[START Document text]
Something amiss when Mexicans teach Mexicans

Remember the "Hymie Kaplan" short stories in which Leo Rosten during the 1950s comically chronicled the ever-eager efforts of a generation of immigrants to learn English and assimilate into American life?

If Mexico has its way, there will be no such effort from the largest current wave of immigrants to America.

For more than two dozen public school districts around California that run adult education programs are allowing, even encouraging, the Mexican government to provide education for Mexican immigrants - legal and illegal.

Does anybody see something amiss here?

The so-called Plaza Communitaria project is part of Mexico's announced policy of trying to prevent its expatriates in the United States from losing ties to their homeland. Other tactics Mexico has tried: a failed attempt at getting most Mexican immigrants to vote in that country's last presidential election and issuing of consular identification cards to illegal immigrants.

The Mexican moves are a concerted effort to prevent their expatriates from achieving the kind of assimilation that allowed previous waves of immigrants to become part of the American mainstream.
[END Document text]
■ Problems ■
1. Copy the stretch of the column on Mexican education programs from "Does anybody see" through "the American mainstream.".
2. Answer these about the column on Mexican education programs:
(a) Who wrote the "Hymie Kaplan" stories, and in what decade?
(b) How many California public school districts does the column say are involved?
(c) What is the name of the Mexican education project?
3. Can you write the next part of the column on Mexican education programs, picking up after its last sentence?
[START Record excerpts]
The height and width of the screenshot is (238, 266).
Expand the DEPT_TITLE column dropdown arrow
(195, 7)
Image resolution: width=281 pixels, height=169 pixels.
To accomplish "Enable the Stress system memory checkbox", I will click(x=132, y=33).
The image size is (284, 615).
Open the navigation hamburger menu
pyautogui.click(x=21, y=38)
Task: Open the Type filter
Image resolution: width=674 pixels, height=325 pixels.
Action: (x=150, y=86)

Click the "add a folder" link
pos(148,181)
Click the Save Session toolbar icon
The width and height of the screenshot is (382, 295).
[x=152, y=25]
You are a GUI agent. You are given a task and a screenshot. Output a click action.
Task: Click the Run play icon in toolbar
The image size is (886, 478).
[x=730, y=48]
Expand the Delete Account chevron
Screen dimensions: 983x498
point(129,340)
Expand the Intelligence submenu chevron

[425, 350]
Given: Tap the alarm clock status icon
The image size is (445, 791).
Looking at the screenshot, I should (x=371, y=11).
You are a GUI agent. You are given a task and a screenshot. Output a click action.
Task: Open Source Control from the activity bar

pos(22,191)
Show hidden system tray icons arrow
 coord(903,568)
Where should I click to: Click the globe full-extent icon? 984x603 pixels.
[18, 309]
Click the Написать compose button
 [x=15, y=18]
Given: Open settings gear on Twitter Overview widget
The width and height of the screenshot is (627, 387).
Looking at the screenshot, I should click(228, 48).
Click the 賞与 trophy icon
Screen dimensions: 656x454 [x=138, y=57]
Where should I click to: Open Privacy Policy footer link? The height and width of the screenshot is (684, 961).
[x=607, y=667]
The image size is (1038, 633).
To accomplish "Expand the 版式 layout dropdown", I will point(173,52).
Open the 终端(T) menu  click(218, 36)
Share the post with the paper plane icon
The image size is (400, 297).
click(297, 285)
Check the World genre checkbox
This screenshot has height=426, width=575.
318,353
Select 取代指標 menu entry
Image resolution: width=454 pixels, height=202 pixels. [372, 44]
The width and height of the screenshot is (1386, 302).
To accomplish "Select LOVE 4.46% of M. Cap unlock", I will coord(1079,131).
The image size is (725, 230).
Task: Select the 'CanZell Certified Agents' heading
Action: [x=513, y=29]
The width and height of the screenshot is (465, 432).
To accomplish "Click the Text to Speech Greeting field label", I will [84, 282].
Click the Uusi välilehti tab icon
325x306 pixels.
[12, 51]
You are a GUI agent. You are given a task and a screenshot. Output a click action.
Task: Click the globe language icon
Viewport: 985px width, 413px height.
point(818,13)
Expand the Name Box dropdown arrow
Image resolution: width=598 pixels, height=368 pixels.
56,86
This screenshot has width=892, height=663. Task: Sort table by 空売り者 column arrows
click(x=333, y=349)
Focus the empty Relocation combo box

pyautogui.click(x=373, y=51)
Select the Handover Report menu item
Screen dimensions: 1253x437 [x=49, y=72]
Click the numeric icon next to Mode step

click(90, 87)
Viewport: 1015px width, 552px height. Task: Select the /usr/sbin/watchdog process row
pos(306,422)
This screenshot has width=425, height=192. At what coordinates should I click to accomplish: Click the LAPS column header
[END Record excerpts]
■ Task-by-task results ■
1.
Does anybody see something amiss here?

The so-called Plaza Communitaria project is part of Mexico's announced policy of trying to prevent its expatriates in the United States from losing ties to their homeland. Other tactics Mexico has tried: a failed attempt at getting most Mexican immigrants to vote in that country's last presidential election and issuing of consular identification cards to illegal immigrants.

The Mexican moves are a concerted effort to prevent their expatriates from achieving the kind of assimilation that allowed previous waves of immigrants to become part of the American mainstream.

2.
(a) Leo Rosten, during the 1950s.
(b) More than two dozen.
(c) Plaza Communitaria.

3.
When Mexican teachers paid by their government are instructing Mexican expatriates both in live classes held in Spanish and via Spanish-language teaching sessions offered on the Internet, they are not required to teach American values of democracy, tolerance and equal rights. Nor are they promoting loyalty to America in this country's newest large immigrant group.

The immediate aim is not, as some anti-immigrant groups maintain, to stage some kind of reconquista, Spanish for legitimate owners retaking land from conquerors, but rather a hope that many current immigrants to America will return to their home country and not stay here.

For many current immigrants, legal or not, came to America because they were unable for a variety of reasons to finish high school in Mexico and thus could not get work in their home country. They are paid many times more here for the same kinds of menial work that is about all they can hope to find at home without a high school education.

Meanwhile, school districts in California and other parts of America say they hope that when schoolchildren see their parents take studying seriously, they will too.

Most of the instruction is done in local public schools where the highly successful 1998 Proposition 227 ban on bilingual education in public schools, except where a majority of parents sign waivers to bring it back, does not apply to adult classes.

Because they also try to teach immigrants some English, Mexican consular officials who supervise the classes bill them as a way to help the migrants get along better in America.

But the subtext is clearly spelled out in several online statements about Plaza Communitaria: Educate immigrants so they can return to Mexico with the knowledge and skills to find good jobs.

Nothing there about helping them assimilate and build better lives in America.

Which means that while teaching literacy in both Spanish and English undoubtedly makes a positive contribution to the lives of Mexicans living here, in the long run it may also harm them.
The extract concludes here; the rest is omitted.